## Data for processing
= = =

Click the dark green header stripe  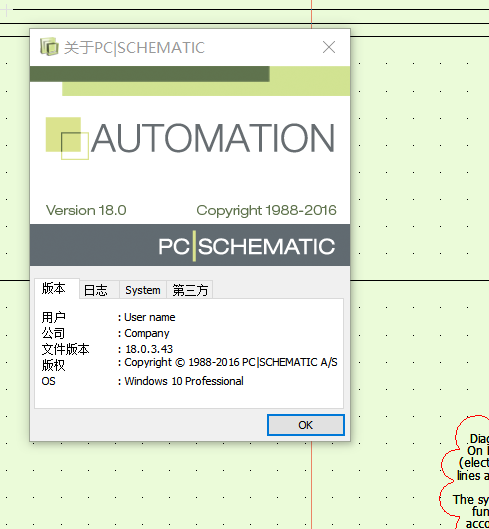tap(150, 74)
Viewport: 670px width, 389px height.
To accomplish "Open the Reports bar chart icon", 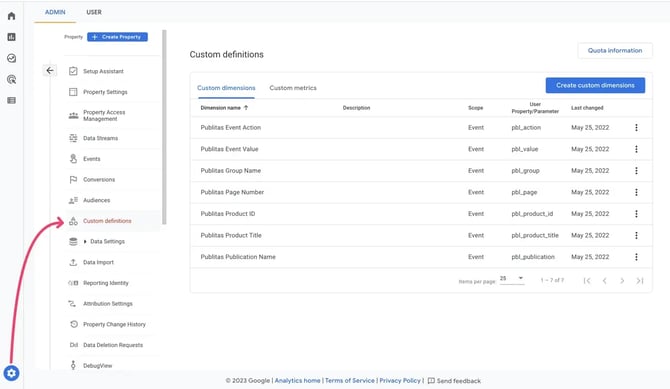I will (x=12, y=37).
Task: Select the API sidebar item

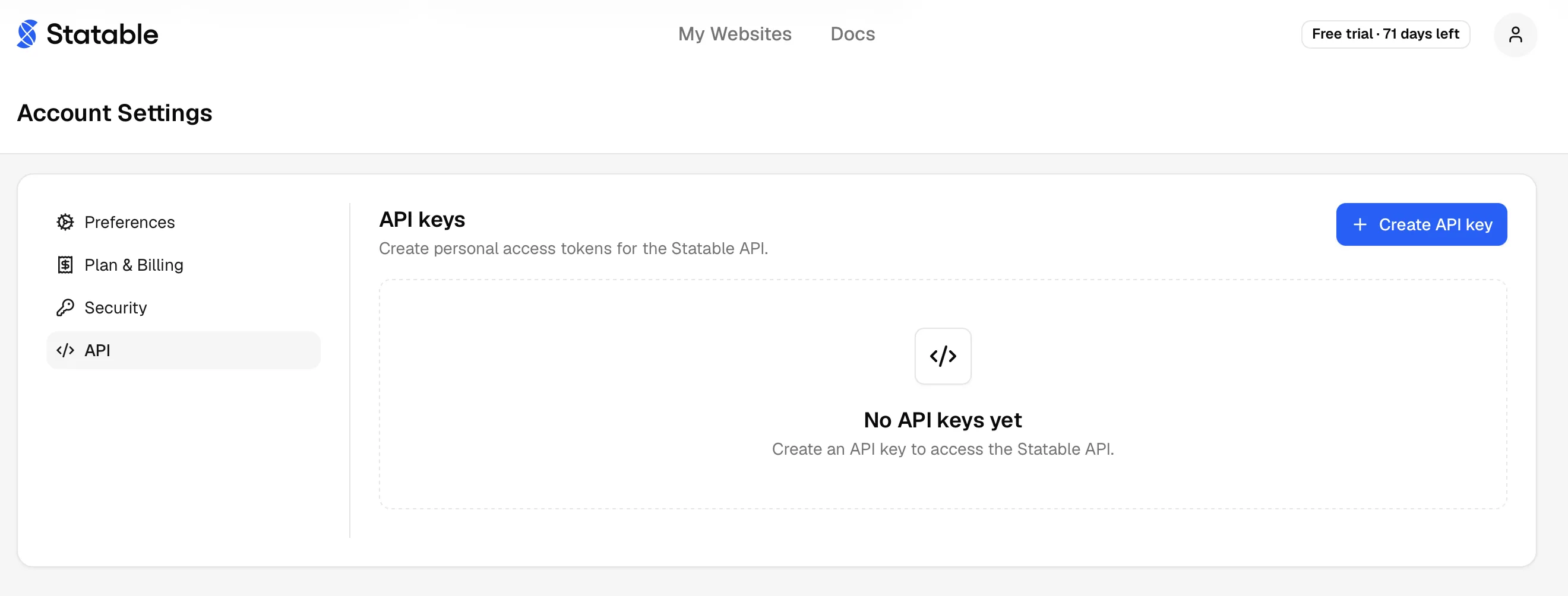Action: pyautogui.click(x=183, y=350)
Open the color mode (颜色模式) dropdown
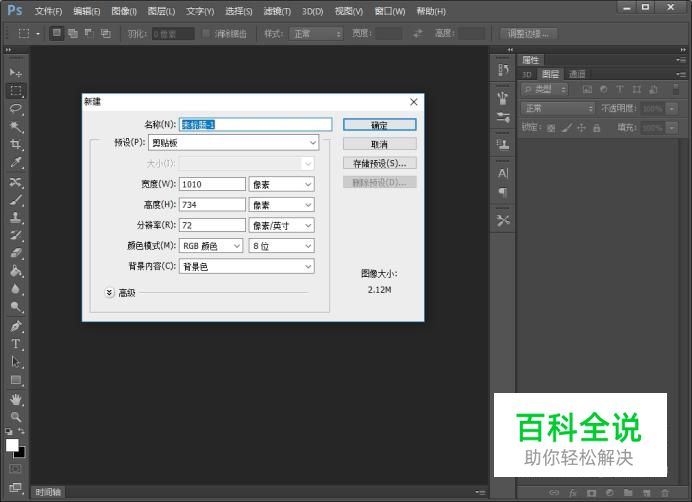 [x=211, y=246]
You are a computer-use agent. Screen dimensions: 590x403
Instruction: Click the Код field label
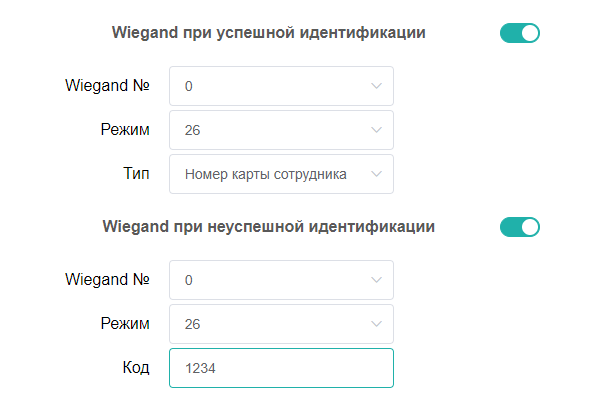tap(136, 368)
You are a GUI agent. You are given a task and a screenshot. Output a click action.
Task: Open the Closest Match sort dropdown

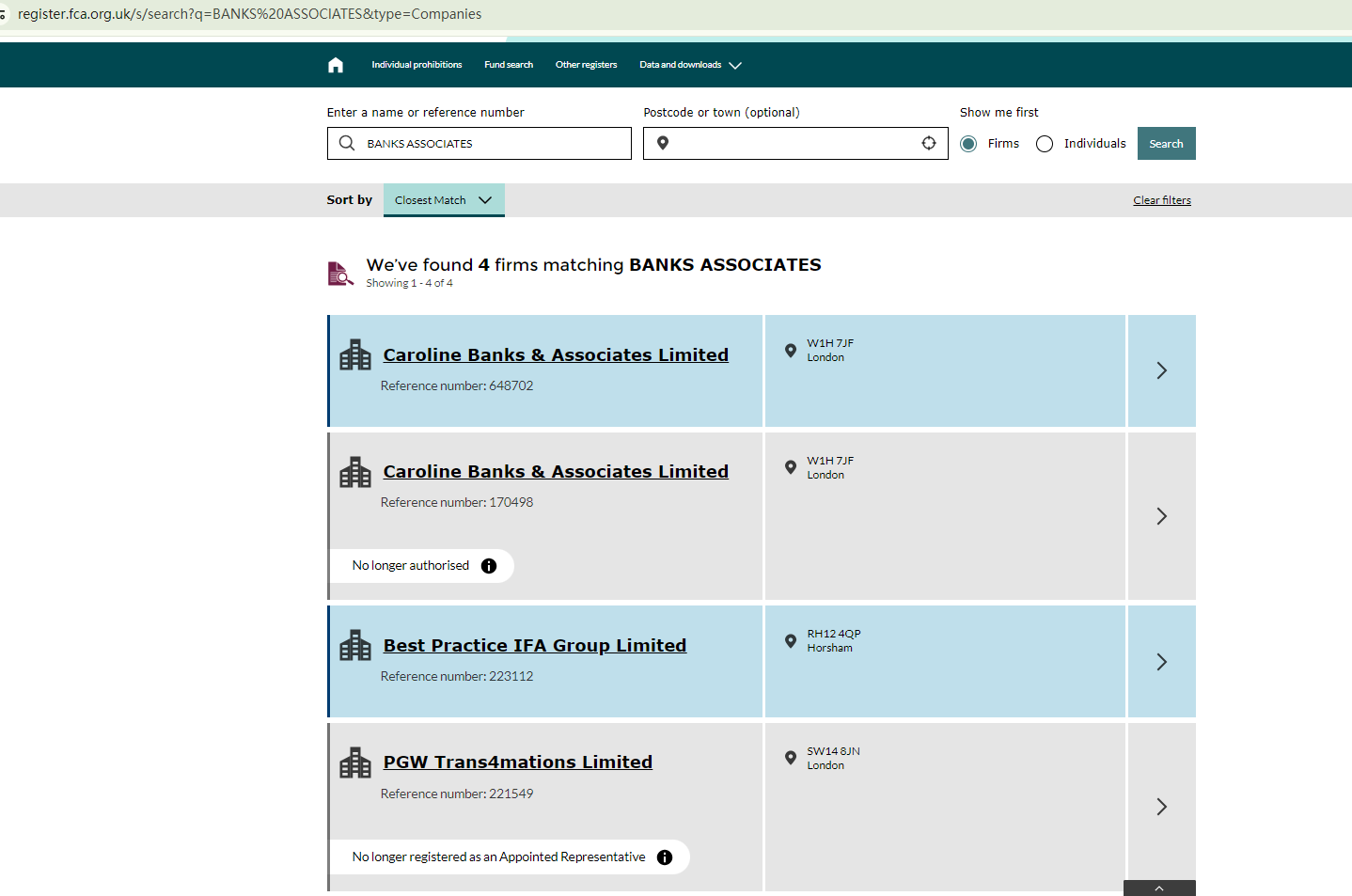click(444, 200)
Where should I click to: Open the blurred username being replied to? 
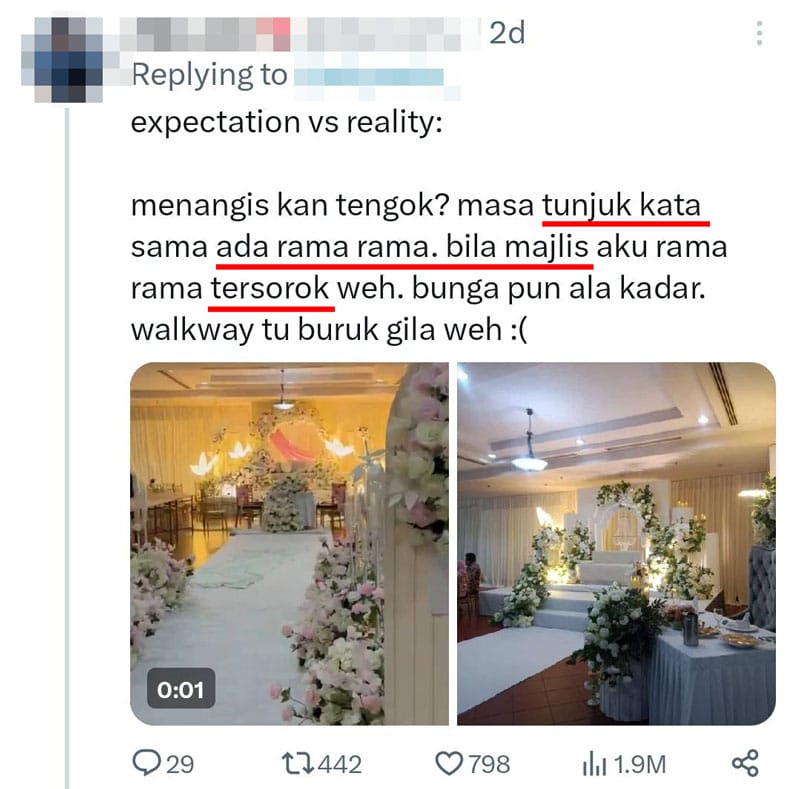(x=369, y=77)
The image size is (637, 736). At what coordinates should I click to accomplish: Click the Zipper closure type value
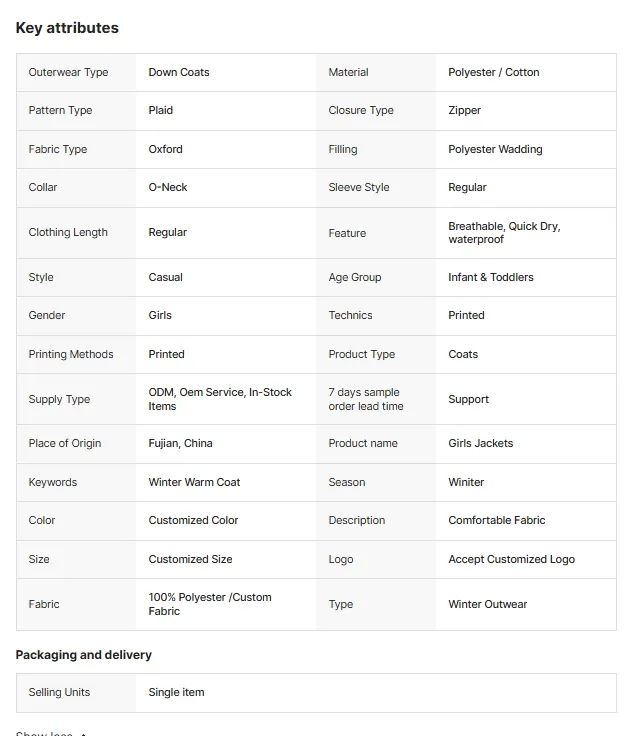[465, 110]
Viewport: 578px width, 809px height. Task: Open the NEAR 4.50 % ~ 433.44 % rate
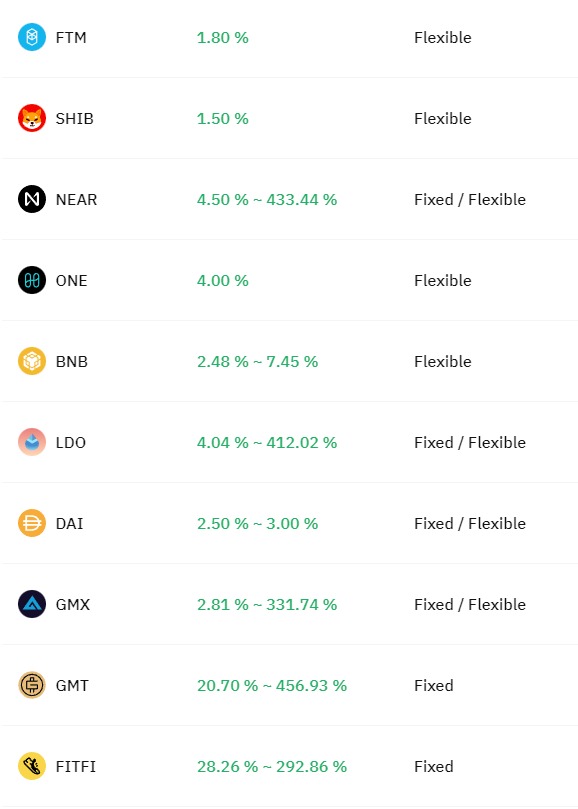267,200
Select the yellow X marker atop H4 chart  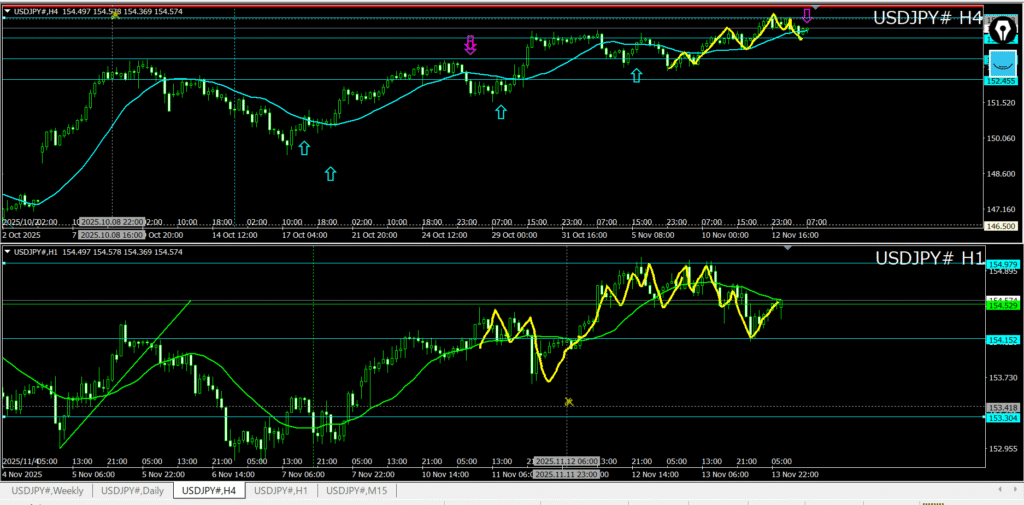pos(116,15)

= = =

Go through the entries above and report each line with the string "agent" in it.

You are a computer-use agent. Screen dimensions: 590x403
You are a GUI agent. You are given a task and a screenshot. Output a click action.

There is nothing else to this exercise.